### Problem description
Rewrite all of the material below with "computer-use agent" swapped for "desktop assistant" and nothing else changed.

### Records to process
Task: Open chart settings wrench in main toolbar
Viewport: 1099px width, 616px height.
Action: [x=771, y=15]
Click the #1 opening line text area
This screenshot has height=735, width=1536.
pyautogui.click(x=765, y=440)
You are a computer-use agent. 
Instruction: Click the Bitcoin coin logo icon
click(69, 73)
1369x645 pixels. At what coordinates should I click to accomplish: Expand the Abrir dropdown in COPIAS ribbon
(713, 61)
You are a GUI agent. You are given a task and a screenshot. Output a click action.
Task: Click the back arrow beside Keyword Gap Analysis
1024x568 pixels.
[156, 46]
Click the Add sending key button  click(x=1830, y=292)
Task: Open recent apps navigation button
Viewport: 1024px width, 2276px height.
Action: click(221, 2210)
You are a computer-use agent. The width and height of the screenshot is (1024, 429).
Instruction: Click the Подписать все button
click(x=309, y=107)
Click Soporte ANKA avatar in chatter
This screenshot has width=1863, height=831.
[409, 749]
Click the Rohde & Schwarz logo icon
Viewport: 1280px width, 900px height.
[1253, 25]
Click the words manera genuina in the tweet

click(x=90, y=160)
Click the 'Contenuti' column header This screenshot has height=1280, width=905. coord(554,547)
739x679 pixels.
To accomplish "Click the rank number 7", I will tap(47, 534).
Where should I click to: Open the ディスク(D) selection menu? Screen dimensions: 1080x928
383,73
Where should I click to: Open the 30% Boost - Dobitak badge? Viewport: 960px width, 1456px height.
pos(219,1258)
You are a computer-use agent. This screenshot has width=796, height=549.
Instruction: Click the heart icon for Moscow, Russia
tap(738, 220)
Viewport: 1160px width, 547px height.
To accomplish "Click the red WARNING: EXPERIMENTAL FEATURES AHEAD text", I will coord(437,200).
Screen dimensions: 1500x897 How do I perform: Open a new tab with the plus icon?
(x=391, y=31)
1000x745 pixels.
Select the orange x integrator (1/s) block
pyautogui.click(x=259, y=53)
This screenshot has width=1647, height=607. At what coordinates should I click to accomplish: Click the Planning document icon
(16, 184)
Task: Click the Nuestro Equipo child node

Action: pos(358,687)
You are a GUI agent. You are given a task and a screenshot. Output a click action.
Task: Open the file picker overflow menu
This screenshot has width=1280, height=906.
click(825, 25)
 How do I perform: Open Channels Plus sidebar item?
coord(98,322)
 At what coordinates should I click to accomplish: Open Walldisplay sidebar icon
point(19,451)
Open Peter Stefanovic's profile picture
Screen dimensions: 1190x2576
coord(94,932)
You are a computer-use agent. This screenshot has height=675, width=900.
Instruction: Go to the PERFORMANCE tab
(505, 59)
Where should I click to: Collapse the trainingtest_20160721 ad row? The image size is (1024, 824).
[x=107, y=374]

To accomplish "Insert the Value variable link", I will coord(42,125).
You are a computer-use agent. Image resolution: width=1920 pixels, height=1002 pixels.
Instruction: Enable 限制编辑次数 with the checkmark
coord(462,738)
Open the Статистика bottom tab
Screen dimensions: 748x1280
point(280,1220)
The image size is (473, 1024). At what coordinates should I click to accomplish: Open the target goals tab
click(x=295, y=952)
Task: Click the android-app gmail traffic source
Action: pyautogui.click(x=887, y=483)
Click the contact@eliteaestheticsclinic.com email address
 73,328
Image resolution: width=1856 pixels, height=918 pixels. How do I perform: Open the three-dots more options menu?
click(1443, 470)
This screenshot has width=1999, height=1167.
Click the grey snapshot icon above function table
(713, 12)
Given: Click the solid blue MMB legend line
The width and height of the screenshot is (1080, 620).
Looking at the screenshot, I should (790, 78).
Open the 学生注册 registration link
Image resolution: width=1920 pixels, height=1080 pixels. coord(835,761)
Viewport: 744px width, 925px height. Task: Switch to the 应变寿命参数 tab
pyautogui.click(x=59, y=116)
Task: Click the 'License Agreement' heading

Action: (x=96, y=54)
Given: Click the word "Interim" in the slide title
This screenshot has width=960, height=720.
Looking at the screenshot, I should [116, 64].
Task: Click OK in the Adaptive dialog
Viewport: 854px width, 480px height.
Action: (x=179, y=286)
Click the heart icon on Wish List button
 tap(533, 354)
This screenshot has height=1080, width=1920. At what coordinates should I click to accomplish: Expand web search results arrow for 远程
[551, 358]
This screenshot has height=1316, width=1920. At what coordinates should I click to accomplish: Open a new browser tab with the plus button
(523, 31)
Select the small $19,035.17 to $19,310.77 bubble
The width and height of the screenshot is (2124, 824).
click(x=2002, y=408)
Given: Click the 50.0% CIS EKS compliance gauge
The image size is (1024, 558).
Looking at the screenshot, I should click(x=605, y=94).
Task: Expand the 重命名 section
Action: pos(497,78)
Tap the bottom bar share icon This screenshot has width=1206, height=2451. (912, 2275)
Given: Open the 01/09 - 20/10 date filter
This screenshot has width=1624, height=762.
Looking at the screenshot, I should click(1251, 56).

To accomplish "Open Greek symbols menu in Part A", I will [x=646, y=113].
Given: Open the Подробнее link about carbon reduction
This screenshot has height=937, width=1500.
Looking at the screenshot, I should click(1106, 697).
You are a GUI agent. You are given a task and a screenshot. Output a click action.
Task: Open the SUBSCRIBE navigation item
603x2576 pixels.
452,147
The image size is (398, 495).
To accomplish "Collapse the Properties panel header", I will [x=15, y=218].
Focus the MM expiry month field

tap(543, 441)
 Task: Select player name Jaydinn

### Output for this exercise
Task: Open chart settings wrench in main toolbar
Viewport: 1099px width, 616px height.
Action: [x=771, y=15]
Click the #1 opening line text area
This screenshot has height=735, width=1536.
pyautogui.click(x=765, y=440)
You are a desktop assistant. 
Instruction: Click the Bitcoin coin logo icon
click(69, 73)
1369x645 pixels. At what coordinates should I click to accomplish: Expand the Abrir dropdown in COPIAS ribbon
(713, 61)
You are a GUI agent. You are given a task and a screenshot. Output a click action.
Task: Click the back arrow beside Keyword Gap Analysis
1024x568 pixels.
[156, 46]
Click the Add sending key button  click(x=1830, y=292)
Task: Open recent apps navigation button
Viewport: 1024px width, 2276px height.
Action: click(221, 2210)
You are a desktop assistant. The width and height of the screenshot is (1024, 429).
Instruction: Click the Подписать все button
click(x=309, y=107)
Click Soporte ANKA avatar in chatter
This screenshot has width=1863, height=831.
[409, 749]
Click the Rohde & Schwarz logo icon
Viewport: 1280px width, 900px height.
[1253, 25]
Click the words manera genuina in the tweet

click(x=90, y=160)
Click the 'Contenuti' column header This screenshot has height=1280, width=905. coord(554,547)
739x679 pixels.
To accomplish "Click the rank number 7", I will tap(47, 534).
Where should I click to: Open the ディスク(D) selection menu? Screen dimensions: 1080x928
383,73
Where should I click to: Open the 30% Boost - Dobitak badge? Viewport: 960px width, 1456px height.
pos(219,1258)
You are a desktop assistant. This screenshot has width=796, height=549.
Instruction: Click the heart icon for Moscow, Russia
tap(738, 220)
Viewport: 1160px width, 547px height.
To accomplish "Click the red WARNING: EXPERIMENTAL FEATURES AHEAD text", I will coord(437,200).
Screen dimensions: 1500x897 How do I perform: Open a new tab with the plus icon?
(x=391, y=31)
1000x745 pixels.
Select the orange x integrator (1/s) block
pyautogui.click(x=259, y=53)
This screenshot has width=1647, height=607. At what coordinates should I click to accomplish: Click the Planning document icon
(16, 184)
Task: Click the Nuestro Equipo child node

Action: pos(358,687)
You are a GUI agent. You are given a task and a screenshot. Output a click action.
Task: Open the file picker overflow menu
This screenshot has width=1280, height=906.
click(825, 25)
 How do I perform: Open Channels Plus sidebar item?
coord(98,322)
 At what coordinates should I click to accomplish: Open Walldisplay sidebar icon
point(19,451)
Open Peter Stefanovic's profile picture
Screen dimensions: 1190x2576
coord(94,932)
You are a desktop assistant. This screenshot has height=675, width=900.
Instruction: Go to the PERFORMANCE tab
(505, 59)
Where should I click to: Collapse the trainingtest_20160721 ad row? The image size is (1024, 824).
[x=107, y=374]

To accomplish "Insert the Value variable link", I will coord(42,125).
You are a desktop assistant. Image resolution: width=1920 pixels, height=1002 pixels.
Instruction: Enable 限制编辑次数 with the checkmark
coord(462,738)
Open the Статистика bottom tab
Screen dimensions: 748x1280
point(280,1220)
The image size is (473, 1024). At what coordinates should I click to accomplish: Open the target goals tab
click(x=295, y=952)
Task: Click the android-app gmail traffic source
Action: pyautogui.click(x=887, y=483)
Click the contact@eliteaestheticsclinic.com email address
 73,328
Image resolution: width=1856 pixels, height=918 pixels. How do I perform: Open the three-dots more options menu?
click(1443, 470)
This screenshot has width=1999, height=1167.
Click the grey snapshot icon above function table
(713, 12)
Given: Click the solid blue MMB legend line
The width and height of the screenshot is (1080, 620).
Looking at the screenshot, I should (790, 78).
Open the 学生注册 registration link
Image resolution: width=1920 pixels, height=1080 pixels. coord(835,761)
Viewport: 744px width, 925px height. Task: Switch to the 应变寿命参数 tab
pyautogui.click(x=59, y=116)
Task: Click the 'License Agreement' heading

Action: (x=96, y=54)
Given: Click the word "Interim" in the slide title
This screenshot has width=960, height=720.
Looking at the screenshot, I should [116, 64].
Task: Click OK in the Adaptive dialog
Viewport: 854px width, 480px height.
Action: (x=179, y=286)
Click the heart icon on Wish List button
 tap(533, 354)
This screenshot has height=1080, width=1920. At what coordinates should I click to accomplish: Expand web search results arrow for 远程
[551, 358]
This screenshot has height=1316, width=1920. At what coordinates should I click to accomplish: Open a new browser tab with the plus button
(523, 31)
Select the small $19,035.17 to $19,310.77 bubble
The width and height of the screenshot is (2124, 824).
click(x=2002, y=408)
Given: Click the 50.0% CIS EKS compliance gauge
The image size is (1024, 558).
Looking at the screenshot, I should click(x=605, y=94).
Task: Expand the 重命名 section
Action: pos(497,78)
Tap the bottom bar share icon This screenshot has width=1206, height=2451. (912, 2275)
Given: Open the 01/09 - 20/10 date filter
This screenshot has width=1624, height=762.
Looking at the screenshot, I should click(1251, 56).

To accomplish "Open Greek symbols menu in Part A", I will [x=646, y=113].
Given: Open the Подробнее link about carbon reduction
This screenshot has height=937, width=1500.
Looking at the screenshot, I should click(1106, 697).
You are a GUI agent. You are given a task and a screenshot. Output a click action.
Task: Open the SUBSCRIBE navigation item
603x2576 pixels.
452,147
The image size is (398, 495).
To accomplish "Collapse the Properties panel header", I will [x=15, y=218].
Focus the MM expiry month field

tap(543, 441)
 Task: Select player name Jaydinn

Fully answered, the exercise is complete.